Aveo Pharmaceuticals Inc. of Cambridge announced a partnership that could be worth more than $1.3 billion with Astellas Pharma on Aveo’s lead drug candidate, the cancer treatment tivozanib.
Japanese drugmaker Astellas agreed to pay Aveo $125 million up front. Aveo could receive $575 million if tivozanib reaches clinical development and regulatory milestones, while sales milestone payments could be worth another $780 million.
The companies will equally divide profits and expenses in North America and Europe. In other regions, Astellas will handle all development and marketing. If the drug is approved in the United States, Aveo will get royalties of more than 10 percent on sales.
Aveo agreed to handle sales of tivozanib in North America, and Astellas will be in charge of sales in the European Union. Kyowa Hakko Kirin discovered tivozanib and holds the rights to the drug in Asia.
The upfront payment includes a $75 million licensing payment and $50 million in research funding. Aveo is running a late-stage clinical trial of tivozanib as a treatment for a type of advanced kidney cancer called renal cell carcinoma, and it expects to report data from that study in the middle of this year.
The drug is designed to affect three types of vascular endothelial growth factor receptors, which are involved in the formation of new blood vessels. Without the new blood vessels, the cancer cells are starved of blood and nutrients.
The late-stage trial compares tivozanib to Nexavar, a drug marketed by Onyx Pharmaceuticals Inc. and Bayer Healthcare as a treatment for kidney cancer and liver cancer.

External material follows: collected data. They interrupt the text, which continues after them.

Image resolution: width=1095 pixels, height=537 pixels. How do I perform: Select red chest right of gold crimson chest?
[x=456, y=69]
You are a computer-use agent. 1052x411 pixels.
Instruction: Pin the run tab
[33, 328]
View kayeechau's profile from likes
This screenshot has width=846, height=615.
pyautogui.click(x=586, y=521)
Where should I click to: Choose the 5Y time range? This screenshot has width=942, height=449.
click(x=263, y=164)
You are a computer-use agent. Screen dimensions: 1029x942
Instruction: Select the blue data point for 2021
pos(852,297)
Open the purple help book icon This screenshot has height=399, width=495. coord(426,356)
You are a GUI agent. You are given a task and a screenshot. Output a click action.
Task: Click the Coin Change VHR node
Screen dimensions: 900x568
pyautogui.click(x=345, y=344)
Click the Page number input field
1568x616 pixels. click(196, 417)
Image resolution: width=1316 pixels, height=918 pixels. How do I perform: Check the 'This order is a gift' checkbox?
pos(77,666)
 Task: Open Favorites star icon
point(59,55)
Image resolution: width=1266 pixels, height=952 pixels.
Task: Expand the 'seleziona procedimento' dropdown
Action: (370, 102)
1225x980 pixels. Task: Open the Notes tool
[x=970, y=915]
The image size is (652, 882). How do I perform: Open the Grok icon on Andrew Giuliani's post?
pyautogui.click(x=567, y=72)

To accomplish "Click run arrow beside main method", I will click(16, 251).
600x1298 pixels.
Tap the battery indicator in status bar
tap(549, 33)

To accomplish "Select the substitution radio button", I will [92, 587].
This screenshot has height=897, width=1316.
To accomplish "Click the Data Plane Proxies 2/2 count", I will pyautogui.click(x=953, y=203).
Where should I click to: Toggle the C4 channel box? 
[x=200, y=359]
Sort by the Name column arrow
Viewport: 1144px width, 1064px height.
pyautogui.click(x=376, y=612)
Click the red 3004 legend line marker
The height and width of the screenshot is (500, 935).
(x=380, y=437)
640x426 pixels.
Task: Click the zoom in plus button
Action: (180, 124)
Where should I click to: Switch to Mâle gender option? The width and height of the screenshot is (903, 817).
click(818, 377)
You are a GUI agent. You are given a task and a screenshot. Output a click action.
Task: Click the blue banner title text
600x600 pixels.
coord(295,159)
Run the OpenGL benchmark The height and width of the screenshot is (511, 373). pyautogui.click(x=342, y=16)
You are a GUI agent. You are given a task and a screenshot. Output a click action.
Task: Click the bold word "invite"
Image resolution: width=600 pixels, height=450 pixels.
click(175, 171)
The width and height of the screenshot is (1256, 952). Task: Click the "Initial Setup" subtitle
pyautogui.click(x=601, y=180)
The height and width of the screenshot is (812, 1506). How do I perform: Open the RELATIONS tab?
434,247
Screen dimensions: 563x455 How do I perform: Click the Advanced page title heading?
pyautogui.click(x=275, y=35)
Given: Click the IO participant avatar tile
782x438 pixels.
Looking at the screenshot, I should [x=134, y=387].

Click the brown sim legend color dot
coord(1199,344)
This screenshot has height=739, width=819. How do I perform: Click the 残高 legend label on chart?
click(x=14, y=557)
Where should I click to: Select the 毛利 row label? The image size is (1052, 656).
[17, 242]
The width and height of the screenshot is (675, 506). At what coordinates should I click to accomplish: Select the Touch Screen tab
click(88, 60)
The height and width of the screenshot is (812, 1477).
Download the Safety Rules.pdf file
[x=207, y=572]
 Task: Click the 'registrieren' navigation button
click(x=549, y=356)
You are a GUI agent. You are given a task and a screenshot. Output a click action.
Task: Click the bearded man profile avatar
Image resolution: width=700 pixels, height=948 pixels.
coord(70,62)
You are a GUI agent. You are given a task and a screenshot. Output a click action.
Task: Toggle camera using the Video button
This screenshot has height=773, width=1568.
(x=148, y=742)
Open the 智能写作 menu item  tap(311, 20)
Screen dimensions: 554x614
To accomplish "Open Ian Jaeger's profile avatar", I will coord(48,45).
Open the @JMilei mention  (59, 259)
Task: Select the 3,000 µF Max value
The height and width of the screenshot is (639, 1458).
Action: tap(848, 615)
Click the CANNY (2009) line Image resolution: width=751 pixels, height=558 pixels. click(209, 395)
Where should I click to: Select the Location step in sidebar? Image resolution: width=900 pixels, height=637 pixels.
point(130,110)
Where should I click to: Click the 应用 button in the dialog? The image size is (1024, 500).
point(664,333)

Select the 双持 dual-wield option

The Cambridge company is also testing tivozanib as a treatment for colorectal cancer, gastrointestinal cancers, breast cancer and lung cancer — alone or in combination with other drugs. The drug was awarded orphan drug status in Europe, meaning that if tivozanib is approved in that market as a treatment for renal cell carcinoma, competing drugs will be barred from the market for up to 10 years.
The companies said approximately 200,000 people worldwide were diagnosed with renal cell carcinoma in 2010, and about 100,000 patients with the disease died. It accounts for about 90 percent of kidney cancer cases and is the eighth-most common cancer in the U.S.
The National Institutes of Health say chemotherapy and radiation treatment are generally not effective against the disease. Approved drugs for renal cell carcinoma include Nexavar and Pfizer Inc.’s drug Sutent. Aveo and Astellas said current therapies extend survival by less than a year and have significant side effects. In a mid-stage clinical trial, patients who had had a kidney removed and were treated with tivozanib had median survival of 14.8 months before they died or their disease progression resumed.